# 加入集群
#### Master加入集群组成高可用
**复制KEY到各个master节点**
**复制文件到 k8s-master-02**
```
ssh root@master02.k8s.io mkdir -p /etc/kubernetes/pki/etcd
scp /etc/kubernetes/admin.conf root@master02.k8s.io:/etc/kubernetes
scp /etc/kubernetes/pki/{ca.*,sa.*,front-proxy-ca.*} root@master02.k8s.io:/etc/kubernetes/pki
scp /etc/kubernetes/pki/etcd/ca.* root@master02.k8s.io:/etc/kubernetes/pki/etcd
```
**master节点加入集群**
```
kubeadm join master.k8s.io:16443 --token dm3cw1.kw4hq84ie1376hji --discovery-token-ca-cert-hash sha256:f079b624773145ba714b56e177f52143f90f75a1dcebabda6538a49e224d4009 --experimental-control-plane
......
This node has joined the cluster and a new control plane instance was created:
* Certificate signing request was sent to apiserver and approval was received.
* The Kubelet was informed of the new secure connection details.
* Master label and taint were applied to the new node.
* The Kubernetes control plane instances scaled up.
* A new etcd member was added to the local/stacked etcd cluster.

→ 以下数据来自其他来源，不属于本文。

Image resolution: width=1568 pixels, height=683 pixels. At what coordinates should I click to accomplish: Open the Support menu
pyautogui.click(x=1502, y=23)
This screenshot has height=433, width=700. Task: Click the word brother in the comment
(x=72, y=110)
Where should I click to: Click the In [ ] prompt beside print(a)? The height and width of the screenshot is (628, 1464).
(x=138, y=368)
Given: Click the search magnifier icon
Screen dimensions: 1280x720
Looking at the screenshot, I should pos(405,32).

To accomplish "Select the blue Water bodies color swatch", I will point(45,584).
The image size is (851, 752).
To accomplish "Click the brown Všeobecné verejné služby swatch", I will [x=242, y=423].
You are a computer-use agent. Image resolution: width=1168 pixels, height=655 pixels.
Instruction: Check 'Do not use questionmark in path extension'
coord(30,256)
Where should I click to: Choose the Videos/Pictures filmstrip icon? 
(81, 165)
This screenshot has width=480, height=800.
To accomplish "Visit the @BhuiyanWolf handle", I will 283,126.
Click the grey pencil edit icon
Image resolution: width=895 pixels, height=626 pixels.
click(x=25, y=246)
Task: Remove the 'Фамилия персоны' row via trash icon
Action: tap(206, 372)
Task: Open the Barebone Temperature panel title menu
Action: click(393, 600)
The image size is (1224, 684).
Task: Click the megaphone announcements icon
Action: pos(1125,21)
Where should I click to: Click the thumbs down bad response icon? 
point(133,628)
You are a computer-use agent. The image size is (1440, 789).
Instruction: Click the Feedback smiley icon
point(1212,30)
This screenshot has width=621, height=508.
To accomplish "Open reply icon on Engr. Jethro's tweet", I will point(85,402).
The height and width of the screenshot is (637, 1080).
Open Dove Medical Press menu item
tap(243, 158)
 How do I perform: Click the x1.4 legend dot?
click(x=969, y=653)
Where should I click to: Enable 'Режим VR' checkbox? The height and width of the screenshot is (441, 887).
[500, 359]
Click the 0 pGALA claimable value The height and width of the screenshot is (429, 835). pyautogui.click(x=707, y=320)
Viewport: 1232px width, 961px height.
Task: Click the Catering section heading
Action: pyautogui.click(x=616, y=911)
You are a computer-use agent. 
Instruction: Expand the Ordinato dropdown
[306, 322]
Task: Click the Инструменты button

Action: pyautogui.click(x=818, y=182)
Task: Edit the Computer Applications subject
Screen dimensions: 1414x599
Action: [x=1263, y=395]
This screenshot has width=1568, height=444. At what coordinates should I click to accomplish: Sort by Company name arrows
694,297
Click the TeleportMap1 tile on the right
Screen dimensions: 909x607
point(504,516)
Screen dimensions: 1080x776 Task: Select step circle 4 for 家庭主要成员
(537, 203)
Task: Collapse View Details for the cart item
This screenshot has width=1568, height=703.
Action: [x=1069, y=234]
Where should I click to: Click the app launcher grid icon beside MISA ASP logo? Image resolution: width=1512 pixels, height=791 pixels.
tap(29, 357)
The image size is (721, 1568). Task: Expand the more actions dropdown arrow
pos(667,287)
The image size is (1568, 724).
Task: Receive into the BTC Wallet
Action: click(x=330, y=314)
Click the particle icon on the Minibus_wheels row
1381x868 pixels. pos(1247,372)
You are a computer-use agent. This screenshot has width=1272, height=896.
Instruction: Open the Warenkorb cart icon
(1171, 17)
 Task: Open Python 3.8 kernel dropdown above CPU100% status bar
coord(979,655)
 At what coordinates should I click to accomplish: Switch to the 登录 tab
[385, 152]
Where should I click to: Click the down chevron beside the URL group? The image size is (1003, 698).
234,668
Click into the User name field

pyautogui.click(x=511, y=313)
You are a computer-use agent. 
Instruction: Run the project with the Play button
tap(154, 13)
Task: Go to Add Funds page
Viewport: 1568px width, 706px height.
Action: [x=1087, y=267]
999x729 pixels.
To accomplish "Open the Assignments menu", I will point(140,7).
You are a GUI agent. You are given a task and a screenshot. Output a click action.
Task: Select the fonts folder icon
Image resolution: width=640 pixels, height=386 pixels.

To start administering your cluster from this node, you need to run the following as a regular user:
mkdir -p $HOME/.kube
sudo cp -i /etc/kubernetes/admin.conf $HOME/.kube/config
sudo chown $(id -u):$(id -g) $HOME/.kube/config
Run 'kubectl get nodes' to see this node join the cluster.
```
> 如果加入失败,请输入 kubeadm reset 重置,重新执行从“复制KEY”和“加入集群”这两步
**配置kubectl环境变量**
```
mkdir -p $HOME/.kube
sudo cp -i /etc/kubernetes/admin.conf $HOME/.kube/config
sudo chown $(id -u):$(id -g) $HOME/.kube/config
```
#### node节点加入集群
除了让master节点加入集群组成高可用外,slave节点也要加入集群中。
这里将k8s-node-01、k8s-node-02加入集群,进行工作
输入初始化k8s master时候提示的加入命令,如下:
```
kubeadm join master.k8s.io:16443 --token dm3cw1.kw4hq84ie1376hji --discovery-token-ca-cert-hash sha256:f079b624773145ba714b56e177f52143f90f75a1dcebabda6538a49e224d4009
```
#### 如果忘记加入集群的token和sha256 (如正常则跳过)
显示获取token列表
```
kubeadm token list
```
默认情况下 Token 过期是时间是24小时,如果 Token 过期以后,可以输入以下命令,生成新的 Token
```
kubeadm token create
```
获取ca证书sha256编码hash值
```
openssl x509 -pubkey -in /etc/kubernetes/pki/ca.crt | openssl rsa -pubin -outform der 2>/dev/null | openssl dgst -sha256 -hex | sed 's/^.* //'
```
拼接命令
```
kubeadm join master.k8s.io:16443 --token 882ik4.9ib2kb0eftvuhb58 --discovery-token-ca-cert-hash sha256:0b1a836894d930c8558b350feeac8210c85c9d35b6d91fde202b870f3244016a
```
> 对于master加入,请加上 --experimental-control-plane 参数
#### 查看各个节点加入集群情况
```
kubectl get nodes -o wide
NAME STATUS ROLES AGE VERSION INTERNAL-IP EXTERNAL-IP OS-IMAGE KERNEL-VERSION CONTAINER-RUNTIME
k8s-master-01 Ready master 12m v1.13.10 192.168.1.101 CentOS Linux 7 (Core) 3.10.0-957.1.3.el7.x86_64 docker://18.6.3
k8s-master-02 Ready master 10m v1.13.10 192.168.1.102 CentOS Linux 7 (Core) 3.10.0-957.1.3.el7.x86_64 docker://18.6.3
k8s-node-01 Ready 68s v1.13.10 192.168.1.103 CentOS Linux 7 (Core) 3.10.0-957.1.3.el7.x86_64 docker://18.6.3
k8s-node-02 Ready 61s v1.13.10 192.168.1.104 CentOS Linux 7 (Core) 3.10.0-957.1.3.el7.x86_64 docker://18.6.3
```